K. Srinivasan analyses the recent apex court ruling in the Standard Chartered Bank case

THE Supreme Court is renowned for its sturdy independence, objectivity, realism and fairness. In a majority judgment in the Standard Chartered Bank vs Directorate of Enforcement (2005 66 CLA 225 SC), the court overruled its earlier judgment in the Assistant Commissioner vs Velliappa Textile Ltd (2003 56 CLA 221) case.

In the Velliappa case (supra), the two learned judges, who formed the majority, took the view that a corporation could not be prosecuted for an offence for which the punishment on conviction is imprisonment. The question was referred to a larger Bench in the Standard Chartered Bank (supra) case.
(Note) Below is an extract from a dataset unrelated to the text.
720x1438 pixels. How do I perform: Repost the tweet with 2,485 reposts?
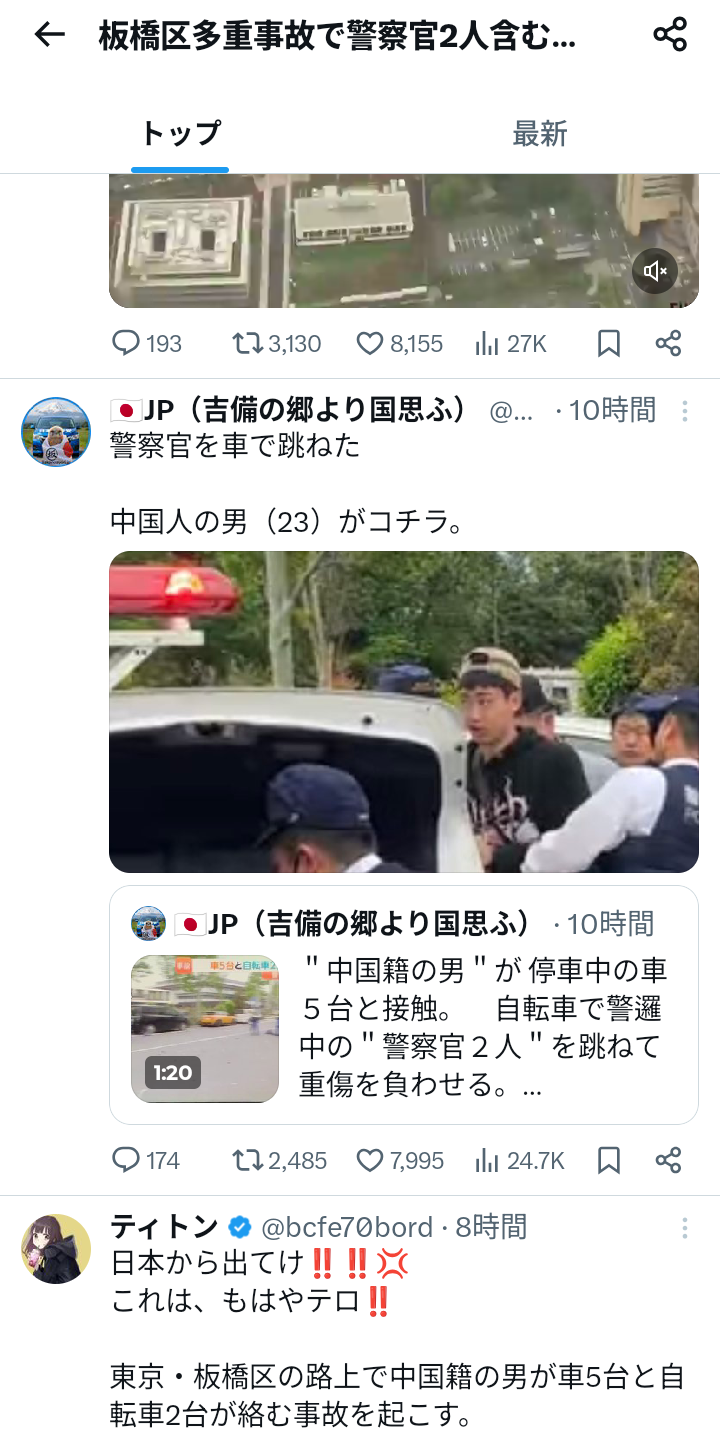[x=279, y=1160]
Meanwhile, Section 278B of the Act, the scope of which had come up for consideration in the impugned judgment earlier, was amended by Parliament with the insertion of sub-section (3) by the Finance (No.2) Act, 2004 with effect from October 1, 2004:

"(3) Where an offence under this Act has been committed by a person being a company and the punishment for such offence is imprisonment and fine, then without prejudice to the provisions contained in sub-section (1) or sub-section (2), such company shall be punished with fine and every person referred to in sub-section (1) or the director, manager, secretary or other officer of the company referred to in sub-section (2) shall be liable to be proceeded against and punished in accordance with the provisions of this Act."

The amendment was meant to safeguard the Revenue and ensure prosecution and penalty or fine in the cases of companies committing serious offences under the Act alone. Much time and costs were entailed in getting similar amendments enacted in all statutes providing for prosecution of companies for their contraventions of law, particularly where the offences committed by them were of a grave nature, calling for the punishment or imprisonment.

There may also be pending cases against companies under the Act as well as other statutes pertaining to the earlier years. There was, therefore, no alternative to a consideration of the existing law on the subject by a larger Bench of the Supreme Court, before the Government undertook appropriate action for amendment of every statute in which a similar problem might arise.

It is good for the country that the Supreme Court has seen its way to hold that under the law as it exists the courts are free to impose a fine on a company where an offence of the nature committed by it would have entailed imprisonment if the offender had been any `person' other than a company.

It is hoped that the apex court will not hesitate to have other issues on which there have been conflicts of views considered likewise by a larger Bench to facilitate uniformity in judgments and obviate avoidable litigation with its implications of costs, time and inconvenience.

It goes without saying that the courts are not concerned with any legislative action that may be initiated by the Government. But the Supreme Court will certainly be interested in minimising litigation and removing conflicts in judicial opinion which may generate litigation. The issues vexing the Income-tax Department are probably numerous. Three which immediately come to mind are a) the tenability of treaty shopping in the area of double taxation avoidance, b) the legitimacy of tax `planning' and `legal' avoidance of tax, and c) the use of double taxation avoidance agreements to avoid tax altogether in India as well as the treaty countries in regard to capital gains and levy of tax on income from properties in certain cases.